When no agent is provided, the evaluation is delegated to the server. The API calls your deployed HTTP endpoint for each test case, generates inference results, and evaluates them. Requires the version to have a conversation_endpoint_connection_id configured.

Returns

  • jobId — the inference batch job ID for tracking progress
  • testCaseCount — total number of test cases queued
  • message — a human-readable status message
  • specifications — summary of each specification evaluated

Examples

Endpoint connection (no agent):
    # Run evaluation using your deployed endpoint connection
    result = galtea.evaluations.run(version_id=version_id)
    print(f"Job {result['jobId']} queued {result['testCaseCount']} test cases")
    for spec in result["specifications"]:
        print(f"  Spec {spec['specificationId']}: {spec['testCount']} tests, {spec['metricCount']} metrics")
With specific specifications:
    # Evaluate only specific specifications
    result = galtea.evaluations.run(
        version_id=version_id,
        specification_ids=specification_ids,
    )
With a local agent:
# Run evaluation with a local agent (SDK-side loop)
def my_agent(user_message: str) -> str:
    # Replace with your actual agent logic
    return "Agent response"

result = galtea.evaluations.run(
    version_id=version_id,
    agent=my_agent,
    specification_ids=specification_ids[:1],
)
print(f"Processed {result['testCaseCount']} test cases")
print(f"Created {len(result['evaluations'])} evaluations")

Parameters

version_id
string
required
The ID of the version to evaluate.
agent
AgentType
The agent to execute locally.
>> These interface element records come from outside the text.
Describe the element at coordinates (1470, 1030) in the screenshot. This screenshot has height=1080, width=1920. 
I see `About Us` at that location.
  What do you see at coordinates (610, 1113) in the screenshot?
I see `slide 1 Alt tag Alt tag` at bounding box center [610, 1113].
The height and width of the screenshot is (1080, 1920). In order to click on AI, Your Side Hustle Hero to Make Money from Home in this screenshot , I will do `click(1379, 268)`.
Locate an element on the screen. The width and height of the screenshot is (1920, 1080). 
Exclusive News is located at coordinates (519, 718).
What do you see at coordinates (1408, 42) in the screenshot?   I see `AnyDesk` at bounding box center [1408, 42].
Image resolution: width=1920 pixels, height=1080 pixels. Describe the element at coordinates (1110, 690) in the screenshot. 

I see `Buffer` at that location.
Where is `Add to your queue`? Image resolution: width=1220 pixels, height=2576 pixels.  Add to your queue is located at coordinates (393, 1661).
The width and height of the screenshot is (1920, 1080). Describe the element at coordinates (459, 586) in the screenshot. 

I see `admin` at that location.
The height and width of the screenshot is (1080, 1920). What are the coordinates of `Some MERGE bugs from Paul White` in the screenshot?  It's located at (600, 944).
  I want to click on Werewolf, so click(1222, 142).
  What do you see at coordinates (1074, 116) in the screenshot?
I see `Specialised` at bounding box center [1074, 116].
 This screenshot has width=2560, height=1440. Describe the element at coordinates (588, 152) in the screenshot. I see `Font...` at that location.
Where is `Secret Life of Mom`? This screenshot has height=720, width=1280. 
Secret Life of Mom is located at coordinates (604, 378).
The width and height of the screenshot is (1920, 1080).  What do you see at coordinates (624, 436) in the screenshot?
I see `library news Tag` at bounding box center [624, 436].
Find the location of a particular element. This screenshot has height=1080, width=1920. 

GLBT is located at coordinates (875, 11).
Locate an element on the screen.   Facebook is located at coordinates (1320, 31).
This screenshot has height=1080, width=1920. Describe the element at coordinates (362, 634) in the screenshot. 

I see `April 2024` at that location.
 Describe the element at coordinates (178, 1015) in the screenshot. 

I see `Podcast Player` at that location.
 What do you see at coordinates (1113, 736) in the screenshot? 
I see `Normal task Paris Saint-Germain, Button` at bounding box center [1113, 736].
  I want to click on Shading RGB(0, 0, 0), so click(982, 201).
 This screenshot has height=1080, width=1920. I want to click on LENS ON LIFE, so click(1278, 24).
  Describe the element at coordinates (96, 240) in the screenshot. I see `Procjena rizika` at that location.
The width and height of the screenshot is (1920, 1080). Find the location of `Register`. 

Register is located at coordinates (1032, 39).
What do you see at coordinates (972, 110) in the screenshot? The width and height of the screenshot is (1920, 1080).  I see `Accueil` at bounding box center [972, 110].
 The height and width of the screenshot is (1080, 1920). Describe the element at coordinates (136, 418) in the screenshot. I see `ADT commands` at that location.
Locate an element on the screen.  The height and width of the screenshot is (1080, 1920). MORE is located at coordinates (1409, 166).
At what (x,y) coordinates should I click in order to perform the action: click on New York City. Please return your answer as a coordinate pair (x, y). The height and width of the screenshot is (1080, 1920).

Accepts:
  • An Agent class instance with a call() method
  • An agent function (sync or async) with one of three signatures: (str) -> str, (list[dict]) -> str, or (AgentInput) -> AgentResponse
When omitted, the server-side endpoint connection pipeline is used.
specification_ids
List[str]
A list of Specification IDs to evaluate. When omitted, all specifications for the product that have linked metrics and tests are used.
Specifications without linked metrics or without linked tests are silently skipped.